Dans l’histoire de la Francophonie institutionnelle, les élections les plus disputées ne sont jamais celles qui opposent des États, mais celles qui départagent des visions et des trajectoires. La décision de la République démocratique du Congo de présenter un candidat au poste de Secrétaire général de l’Organisation internationale de la Francophonie s’inscrit précisément dans cette logique : elle engage moins un rapport de force qu’une capacité à convaincre par la crédibilité et la cohérence.

C’est dans ce cadre qu’il faut situer la communication faite lors du Conseil des ministres du 30 janvier 2026, rapportée par le porte-parole du gouvernement, Patrick Muyaya. En rappelant les échéances du 15 juin 2026 pour le dépôt des candidatures et de novembre 2026 pour l’élection à Phnom Penh, le gouvernement a confirmé une orientation stratégique déjà mûrie : celle de voir la RDC assumer un rôle plus visible et plus structurant au sein de la Francophonie.

Cette ambition repose sur une réalité incontestable. Avec près de 90 millions de locuteurs, la RDC est aujourd’hui le premier pays francophone au monde. Elle concentre, à elle seule, une part déterminante de l’avenir démographique de la langue française. Pourtant, cette centralité n’a jamais été pleinement traduite en leadership institutionnel au sein de l’OIF. La candidature congolaise vise donc à combler ce décalage entre poids réel et influence formelle.

Mais dans une organisation qui réunit 90 États et gouvernements, la démographie ne constitue ni un sésame ni un argument suffisant. L’OIF fonctionne avant tout sur une logique de confiance, de continuité et de représentation équilibrée. À ce niveau, ce n’est pas le pays qui est élu, mais une personnalité appelée à incarner l’intérêt général de l’espace francophone.
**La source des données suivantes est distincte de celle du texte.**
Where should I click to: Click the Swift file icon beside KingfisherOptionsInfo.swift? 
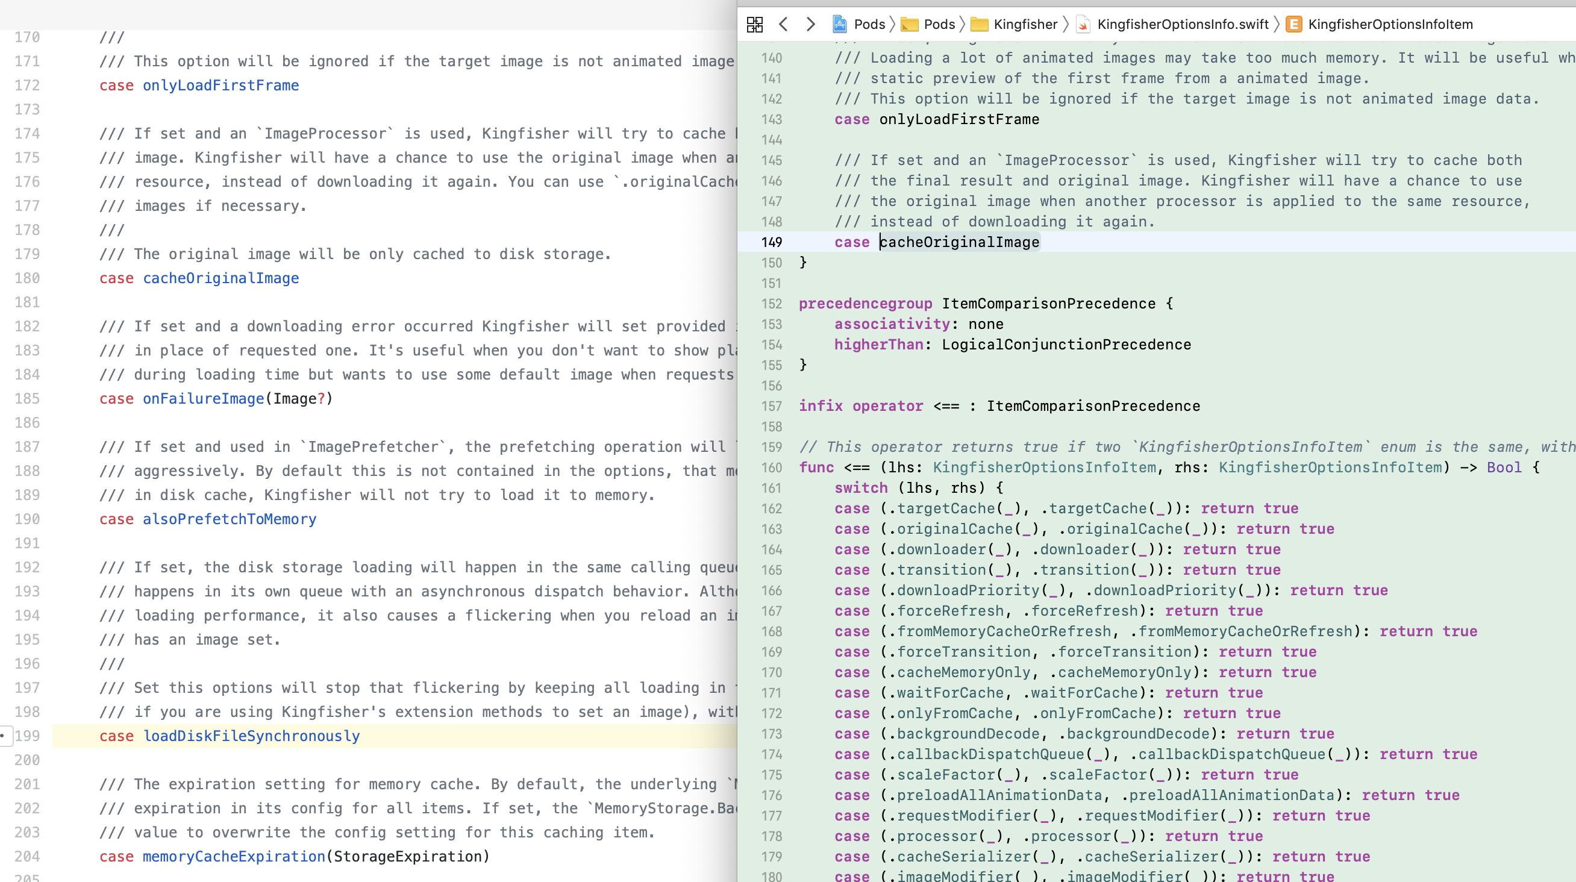1084,24
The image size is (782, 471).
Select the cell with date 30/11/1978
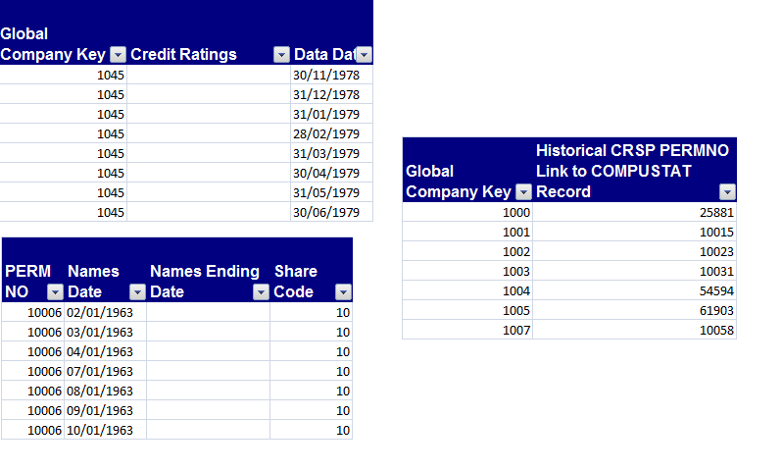(331, 75)
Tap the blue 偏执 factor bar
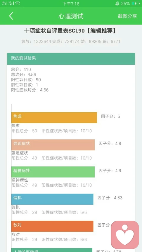Viewport: 142px width, 252px height. 52,199
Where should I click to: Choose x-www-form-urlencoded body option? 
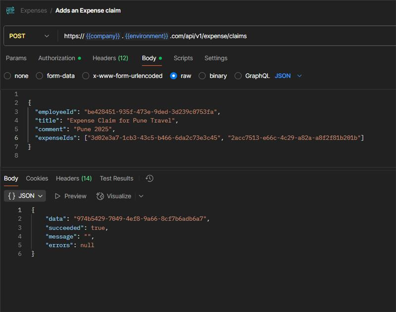pyautogui.click(x=86, y=76)
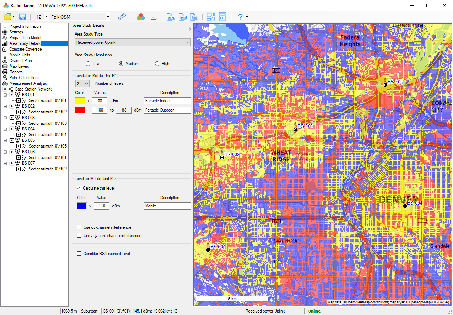The height and width of the screenshot is (315, 453).
Task: Select the ruler measurement tool
Action: point(122,17)
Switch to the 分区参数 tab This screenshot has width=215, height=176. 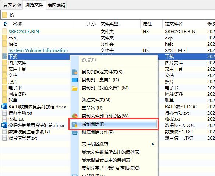(x=12, y=6)
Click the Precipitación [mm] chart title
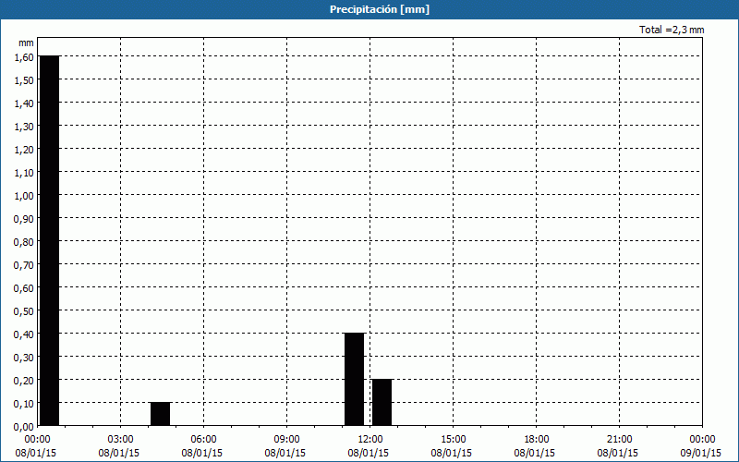The height and width of the screenshot is (462, 739). (380, 9)

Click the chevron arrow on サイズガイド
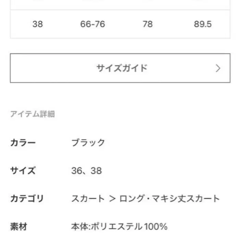pos(218,68)
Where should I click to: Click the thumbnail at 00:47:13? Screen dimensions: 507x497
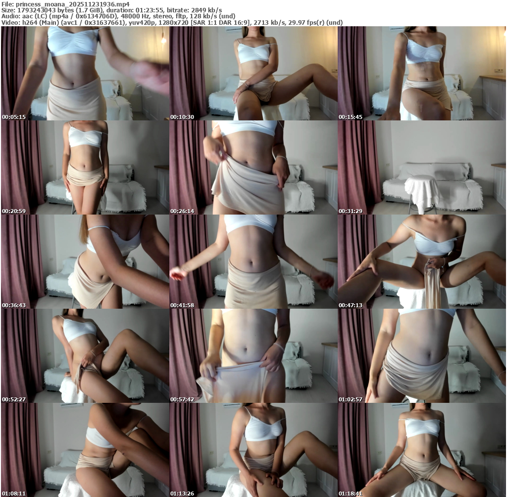422,262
C’est là que se situe le cœur du débat : le profil du candidat congolais. Plus encore que le programme ou les alliances, c’est l’aptitude à représenter la Francophonie dans toute sa diversité qui pèsera dans les arbitrages. Le futur Secrétaire général devra conjuguer expérience multilatérale, maîtrise des enjeux francophones et capacité à dialoguer avec des États aux sensibilités politiques, culturelles et géographiques très différentes.

La compétition s’annonce d’autant plus exigeante que la Secrétaire générale sortante, Louise Mushikiwabo, a officialisé sa candidature à un nouveau mandat. Son expérience, son réseau diplomatique et sa connaissance approfondie des mécanismes internes de l’OIF constituent des atouts reconnus. Dans ce contexte, la RDC ne peut se permettre une candidature de circonstance. Elle doit proposer un profil capable de rassurer, de fédérer et de projeter une image de stabilité institutionnelle.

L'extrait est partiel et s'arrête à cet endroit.